Lack of oversight and monitoring mechanisms for substitute decision-makers: There are few means of monitoring the activities of SDMs once they are appointed. This is true for all SDMs, but particularly for those acting under a POA, who may be exercising a broad range of powers over a long term, with effectively no supervision. Combined with the lack of understanding of the law, this creates a situation where misuse of SDM powers or even abuse may be undetected, with negative effects on the lives of those individuals whom they are meant to assist.

Barriers to Capacity Assessments under the Substitute Decisions Act, 1992: In certain circumstances, the creation of or challenge to a guardianship under the SDA, requires a Capacity Assessment by a designated Capacity Assessor. These Capacity Assessments are provided on a consumer model, in which individuals seeking an assessment must locate and pay for an appropriate Capacity Assessor.
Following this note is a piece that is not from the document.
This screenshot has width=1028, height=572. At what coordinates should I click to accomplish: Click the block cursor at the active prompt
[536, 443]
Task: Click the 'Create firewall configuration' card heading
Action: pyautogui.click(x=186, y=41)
This approach can result in considerable barriers either to entering guardianship or to exiting it, whether because individuals have difficulty in navigation, or because of cost.

Lack of meaningful procedural protections under the Health Care Consent Act, 1996: While the HCCA contains procedural protections for persons found to lack legal capacity with respect to treatment or admission to long-term care, these protections are largely ineffective. Provisions regarding rights information are poorly understood and unevenly implemented, so that individuals may have their rights to decide for themselves removed without being informed or having any meaningful recourse.

Inflexible appointment mechanisms under the Substitute Decisions Act, 1992, resulting in overly intrusive measures: While the underlying intent of the SDA appears to be to ensure that guardianship, as a very intrusive measure, is applied only where no less restrictive alternative exists, in practice the costly and relatively inflexible mechanisms surrounding guardianship mean that this goal is not consistently achieved: to avoid subsequent applications, guardianships sought and granted may be broader than actually needed.

Inaccessible rights enforcement and dispute resolution mechanisms under the Substitute Decisions Act, 1992: Most of the remedies available under the SDA to access rights or resolve disputes require application to the Superior Court of Justice, a costly, complicated and intimidating process that is practically inaccessible to many individuals directly affected and their families. Some individuals will attempt to represent themselves in the court system, while others decide that they must abandon attempts to enforce their rights. As a result, the rights under the legislation often go unfulfilled. This raises fundamental issues of access to justice.

The role of families: The current legislation gives priority to family members as the most appropriate substitute decision-makers, for example through the HCCA automatic appointment list, or the provisions regarding replacement statutory guardians. The requirements of this challenging role may be seen in many ways as naturally suited to the family, particularly since most substitute decision-makers carry out this role without compensation. However, as families change, decrease in size and become more geographically dispersed, the assumption that families can be consistently available or appropriate for this role increasingly comes into question.

Further, despite the many challenges of the role, the current system provides very little information or supports to the family members who are expected to carry it out.

Impact on institutions and service providers: Because of the complexity of the system, institutions and service providers may themselves experience difficulty in navigating the system – for example, in identifying the appropriate mechanism for meeting a particular person’s need for an assessment of legal capacity, or how to address a concern regarding potential abuse.

Challenges in monitoring and evaluating the system: Ontario’s systems related to legal capacity, decision-making and guardianship are highly decentralized. As a result of the relative lack both of central coordinating institutions or mechanisms and of means for gathering and disseminating data about the operation of the system, there are challenges in evaluating the current system, whether on an ongoing basis to correct problems of implementation, or as part of a more thorough-going review.